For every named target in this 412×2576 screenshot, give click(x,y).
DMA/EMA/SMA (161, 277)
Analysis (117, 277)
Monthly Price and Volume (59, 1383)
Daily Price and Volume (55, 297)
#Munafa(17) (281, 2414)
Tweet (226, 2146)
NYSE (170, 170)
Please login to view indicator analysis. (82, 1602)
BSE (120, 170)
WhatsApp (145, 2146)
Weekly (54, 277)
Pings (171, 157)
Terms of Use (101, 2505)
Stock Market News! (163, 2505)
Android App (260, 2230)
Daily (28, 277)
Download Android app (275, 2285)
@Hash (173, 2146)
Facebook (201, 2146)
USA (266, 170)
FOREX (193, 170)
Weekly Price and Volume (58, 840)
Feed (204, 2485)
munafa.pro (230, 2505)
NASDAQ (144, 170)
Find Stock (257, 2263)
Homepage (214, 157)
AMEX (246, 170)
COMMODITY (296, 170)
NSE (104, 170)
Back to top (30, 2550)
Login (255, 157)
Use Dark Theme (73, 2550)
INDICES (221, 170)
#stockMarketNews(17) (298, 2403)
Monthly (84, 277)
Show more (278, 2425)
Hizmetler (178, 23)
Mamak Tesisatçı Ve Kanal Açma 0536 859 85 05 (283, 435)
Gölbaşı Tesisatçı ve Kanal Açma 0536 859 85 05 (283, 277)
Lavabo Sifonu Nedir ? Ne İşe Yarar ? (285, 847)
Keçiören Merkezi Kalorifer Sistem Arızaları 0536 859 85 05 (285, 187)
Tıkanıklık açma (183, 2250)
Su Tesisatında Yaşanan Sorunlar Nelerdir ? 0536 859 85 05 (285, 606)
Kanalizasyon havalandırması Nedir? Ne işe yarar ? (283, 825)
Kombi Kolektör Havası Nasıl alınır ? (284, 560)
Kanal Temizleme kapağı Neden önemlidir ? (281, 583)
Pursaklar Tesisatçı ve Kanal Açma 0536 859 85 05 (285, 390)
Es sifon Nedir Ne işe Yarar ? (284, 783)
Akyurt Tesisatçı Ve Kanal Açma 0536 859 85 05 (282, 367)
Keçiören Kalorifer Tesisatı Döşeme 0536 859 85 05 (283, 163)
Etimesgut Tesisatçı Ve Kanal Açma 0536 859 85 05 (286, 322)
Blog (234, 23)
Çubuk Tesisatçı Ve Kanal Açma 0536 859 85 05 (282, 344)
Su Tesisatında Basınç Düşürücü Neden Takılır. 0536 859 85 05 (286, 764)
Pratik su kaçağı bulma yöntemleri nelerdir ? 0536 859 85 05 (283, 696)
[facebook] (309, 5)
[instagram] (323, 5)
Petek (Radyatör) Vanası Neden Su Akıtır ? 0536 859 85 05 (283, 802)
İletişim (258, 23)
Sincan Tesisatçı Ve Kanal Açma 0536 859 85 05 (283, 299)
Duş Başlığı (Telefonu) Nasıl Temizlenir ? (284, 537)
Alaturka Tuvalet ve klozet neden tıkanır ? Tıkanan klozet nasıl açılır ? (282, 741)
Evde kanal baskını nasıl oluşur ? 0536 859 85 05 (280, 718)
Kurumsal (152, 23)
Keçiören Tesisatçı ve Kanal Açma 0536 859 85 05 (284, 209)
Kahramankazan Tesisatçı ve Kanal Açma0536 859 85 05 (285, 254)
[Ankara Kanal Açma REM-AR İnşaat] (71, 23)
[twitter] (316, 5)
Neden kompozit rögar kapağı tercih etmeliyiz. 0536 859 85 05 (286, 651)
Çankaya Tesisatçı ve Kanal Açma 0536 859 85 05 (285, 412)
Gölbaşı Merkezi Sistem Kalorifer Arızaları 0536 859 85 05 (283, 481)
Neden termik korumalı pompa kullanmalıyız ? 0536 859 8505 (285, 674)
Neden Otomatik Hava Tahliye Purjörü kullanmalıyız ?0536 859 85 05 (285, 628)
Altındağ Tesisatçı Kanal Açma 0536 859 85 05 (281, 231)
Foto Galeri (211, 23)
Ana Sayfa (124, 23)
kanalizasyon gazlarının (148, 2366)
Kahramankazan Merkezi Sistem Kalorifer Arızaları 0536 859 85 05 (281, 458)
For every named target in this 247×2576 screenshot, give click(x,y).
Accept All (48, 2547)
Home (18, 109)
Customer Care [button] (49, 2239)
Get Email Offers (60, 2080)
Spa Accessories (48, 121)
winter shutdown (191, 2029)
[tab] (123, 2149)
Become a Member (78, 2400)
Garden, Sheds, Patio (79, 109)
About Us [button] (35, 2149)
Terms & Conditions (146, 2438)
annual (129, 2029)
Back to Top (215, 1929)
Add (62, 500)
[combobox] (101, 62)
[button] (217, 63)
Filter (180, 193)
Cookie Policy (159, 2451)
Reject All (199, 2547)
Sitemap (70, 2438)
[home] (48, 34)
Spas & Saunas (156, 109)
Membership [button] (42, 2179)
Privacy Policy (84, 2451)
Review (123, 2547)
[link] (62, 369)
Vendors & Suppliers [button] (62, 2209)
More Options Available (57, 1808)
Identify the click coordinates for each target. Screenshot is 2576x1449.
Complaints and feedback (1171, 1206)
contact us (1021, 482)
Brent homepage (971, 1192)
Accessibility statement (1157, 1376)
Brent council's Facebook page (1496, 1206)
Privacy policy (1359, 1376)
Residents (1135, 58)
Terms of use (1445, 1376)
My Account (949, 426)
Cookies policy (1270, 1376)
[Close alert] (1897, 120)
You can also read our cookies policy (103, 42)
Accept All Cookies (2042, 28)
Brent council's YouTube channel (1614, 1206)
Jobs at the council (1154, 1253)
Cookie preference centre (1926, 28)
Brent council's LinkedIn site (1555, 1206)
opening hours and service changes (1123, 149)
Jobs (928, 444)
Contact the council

**EXERCISE**
Could you repeat every record above exactly as it stands?

**OUTPUT FOR THIS TASK**
For every named target in this 412×2576 screenshot, give click(x,y).
DMA/EMA/SMA (161, 277)
Analysis (117, 277)
Monthly Price and Volume (59, 1383)
Daily Price and Volume (55, 297)
#Munafa(17) (281, 2414)
Tweet (226, 2146)
NYSE (170, 170)
Please login to view indicator analysis. (82, 1602)
BSE (120, 170)
WhatsApp (145, 2146)
Weekly (54, 277)
Pings (171, 157)
Terms of Use (101, 2505)
Stock Market News! (163, 2505)
Android App (260, 2230)
Daily (28, 277)
Download Android app (275, 2285)
@Hash (173, 2146)
Facebook (201, 2146)
USA (266, 170)
FOREX (193, 170)
Weekly Price and Volume (58, 840)
Feed (204, 2485)
munafa.pro (230, 2505)
NASDAQ (144, 170)
Find Stock (257, 2263)
Homepage (214, 157)
AMEX (246, 170)
COMMODITY (296, 170)
NSE (104, 170)
Back to top (30, 2550)
Login (255, 157)
Use Dark Theme (73, 2550)
INDICES (221, 170)
#stockMarketNews(17) (298, 2403)
Monthly (84, 277)
Show more (278, 2425)
Hizmetler (178, 23)
Mamak Tesisatçı Ve Kanal Açma 0536 859 85 05 (283, 435)
Gölbaşı Tesisatçı ve Kanal Açma 0536 859 85 05 (283, 277)
Lavabo Sifonu Nedir ? Ne İşe Yarar ? (285, 847)
Keçiören Merkezi Kalorifer Sistem Arızaları 0536 859 85 05 (285, 187)
Tıkanıklık açma (183, 2250)
Su Tesisatında Yaşanan Sorunlar Nelerdir ? 0536 859 85 05 (285, 606)
Kanalizasyon havalandırması Nedir? Ne işe yarar ? (283, 825)
Kombi Kolektör Havası Nasıl alınır ? (284, 560)
Kanal Temizleme kapağı Neden önemlidir ? (281, 583)
Pursaklar Tesisatçı ve Kanal Açma 0536 859 85 05 (285, 390)
Es sifon Nedir Ne işe Yarar ? (284, 783)
Akyurt Tesisatçı Ve Kanal Açma 0536 859 85 05 (282, 367)
Keçiören Kalorifer Tesisatı Döşeme 0536 859 85 05 (283, 163)
Etimesgut Tesisatçı Ve Kanal Açma 0536 859 85 05 (286, 322)
Blog (234, 23)
Çubuk Tesisatçı Ve Kanal Açma 0536 859 85 05 (282, 344)
Su Tesisatında Basınç Düşürücü Neden Takılır. 0536 859 85 05 (286, 764)
Pratik su kaçağı bulma yöntemleri nelerdir ? 0536 859 85 05 (283, 696)
[facebook] (309, 5)
[instagram] (323, 5)
Petek (Radyatör) Vanası Neden Su Akıtır ? 0536 859 85 05 (283, 802)
İletişim (258, 23)
Sincan Tesisatçı Ve Kanal Açma 0536 859 85 05 (283, 299)
Duş Başlığı (Telefonu) Nasıl Temizlenir ? (284, 537)
Alaturka Tuvalet ve klozet neden tıkanır ? Tıkanan klozet nasıl açılır ? (282, 741)
Evde kanal baskını nasıl oluşur ? 0536 859 85 05 (280, 718)
Kurumsal (152, 23)
Keçiören Tesisatçı ve Kanal Açma 0536 859 85 05 (284, 209)
Kahramankazan Tesisatçı ve Kanal Açma0536 859 85 05 (285, 254)
[Ankara Kanal Açma REM-AR İnşaat] (71, 23)
[twitter] (316, 5)
Neden kompozit rögar kapağı tercih etmeliyiz. 0536 859 85 05 (286, 651)
Çankaya Tesisatçı ve Kanal Açma 0536 859 85 05 (285, 412)
Gölbaşı Merkezi Sistem Kalorifer Arızaları 0536 859 85 05 (283, 481)
Neden termik korumalı pompa kullanmalıyız ? 0536 859 8505 (285, 674)
Neden Otomatik Hava Tahliye Purjörü kullanmalıyız ?0536 859 85 05 (285, 628)
Altındağ Tesisatçı Kanal Açma 0536 859 85 05 (281, 231)
Foto Galeri (211, 23)
Ana Sayfa (124, 23)
kanalizasyon gazlarının (148, 2366)
Kahramankazan Merkezi Sistem Kalorifer Arızaları 0536 859 85 05 (281, 458)
For every named target in this 247×2576 screenshot, give click(x,y).
Accept All (48, 2547)
Home (18, 109)
Customer Care [button] (49, 2239)
Get Email Offers (60, 2080)
Spa Accessories (48, 121)
winter shutdown (191, 2029)
[tab] (123, 2149)
Become a Member (78, 2400)
Garden, Sheds, Patio (79, 109)
About Us [button] (35, 2149)
Terms & Conditions (146, 2438)
annual (129, 2029)
Back to Top (215, 1929)
Add (62, 500)
[combobox] (101, 62)
[button] (217, 63)
Filter (180, 193)
Cookie Policy (159, 2451)
Reject All (199, 2547)
Sitemap (70, 2438)
[home] (48, 34)
Spas & Saunas (156, 109)
Membership [button] (42, 2179)
Privacy Policy (84, 2451)
Review (123, 2547)
[link] (62, 369)
Vendors & Suppliers [button] (62, 2209)
More Options Available (57, 1808)
Identify the click coordinates for each target. Screenshot is 2576x1449.
Complaints and feedback (1171, 1206)
contact us (1021, 482)
Brent homepage (971, 1192)
Accessibility statement (1157, 1376)
Brent council's Facebook page (1496, 1206)
Privacy policy (1359, 1376)
Residents (1135, 58)
Terms of use (1445, 1376)
My Account (949, 426)
Cookies policy (1270, 1376)
[Close alert] (1897, 120)
You can also read our cookies policy (103, 42)
Accept All Cookies (2042, 28)
Brent council's YouTube channel (1614, 1206)
Jobs at the council (1154, 1253)
Cookie preference centre (1926, 28)
Brent council's LinkedIn site (1555, 1206)
opening hours and service changes (1123, 149)
Jobs (928, 444)
Contact the council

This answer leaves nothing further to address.